:: EXTRACT TO READ ::
_ _ _ _ _
The invention is generally directed to constructions of multi-layer gloves and, in particular, multi-layer gloves including waterproof, windproof and/or breathable membranes between inner liners and outer shells. The invention is also generally directed to an improved method of constructing multi-layer gloves so as to secure the waterproof, windproof and/or breathable membrane so that the layers adhere properly to the membrane layer and prevent reversing of the layers upon removal of the hands from the glove or mittens and can be rapidly and efficiently assembled.
In the past, there have been various problems associated with the constructions of multi-layer gloves, such as ski or snowboarding gloves in which a middle layer is formed of a membrane layer which is generally, waterproof, windproof and/or breathable, such as GORE-TEX®, AQUABLOC, or other commercially available membrane layers. Generally, these membrane layers are rather thin and susceptible to ripping and puncturing. In the event that the layer is punctured or even pierced by stitching, the barrier formed by this membrane layer is breached and the layer ceases to effectively act in a waterproof fashion.
A further difficulty existing in the multi-layer constructions of this sort results from the two dimensional nature of the membrane layer, which is generally formed as two flat patterns which are heat sealed around their parameter. On the contrary, the inner liner and generally, the outer shell are formed as three dimensional, pre-curved glove forms. This has the effect of mis-aligning the essentially two dimensional light membrane liner with the inner liner and outer shells of the glove, particularly at the thumb area where the insert is forced around to the palm side.
An even greater problem is the tendency of the inner liner to reverse relative to the membrane layer; particularly when the wearer's hands are sweaty and tend to adhere to the inner liner. When the inner liner reverses this causes numerous problems. First, the very thin and fragile membrane layer may tear, thereby breaking the membrane barrier and rendering the membrane layer useless. Second, even if the membrane layer does not rip, reversing the inner liner back into its intended orientation is extremely difficult, time consuming and precise work not suitable to be accomplished under the adverse conditions gloves are often worn in. Third, if the hand is then thrust back into the glove in an effort to put the reversed inner liner back into the finger stalls it is likely not to fit and would probably damage the membrane layer. Fourth, in a rush to push the inner liner into the finger stalls it is easy to get the inner liner trapped so that the glove is essentially unusable.
_ _ _ _ _
:: STORED DATA ::
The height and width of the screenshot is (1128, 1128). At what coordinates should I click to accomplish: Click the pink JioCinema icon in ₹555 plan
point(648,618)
_ _ _ _ _
:: AIM OF THE EXERCISE ::
Can you copy, word for word, the section of the multi-layer glove text above that begins at "The invention is generally" and ends after "and efficiently assembled."?

:: EXERCISE OUTPUT ::
The invention is generally directed to constructions of multi-layer gloves and, in particular, multi-layer gloves including waterproof, windproof and/or breathable membranes between inner liners and outer shells. The invention is also generally directed to an improved method of constructing multi-layer gloves so as to secure the waterproof, windproof and/or breathable membrane so that the layers adhere properly to the membrane layer and prevent reversing of the layers upon removal of the hands from the glove or mittens and can be rapidly and efficiently assembled.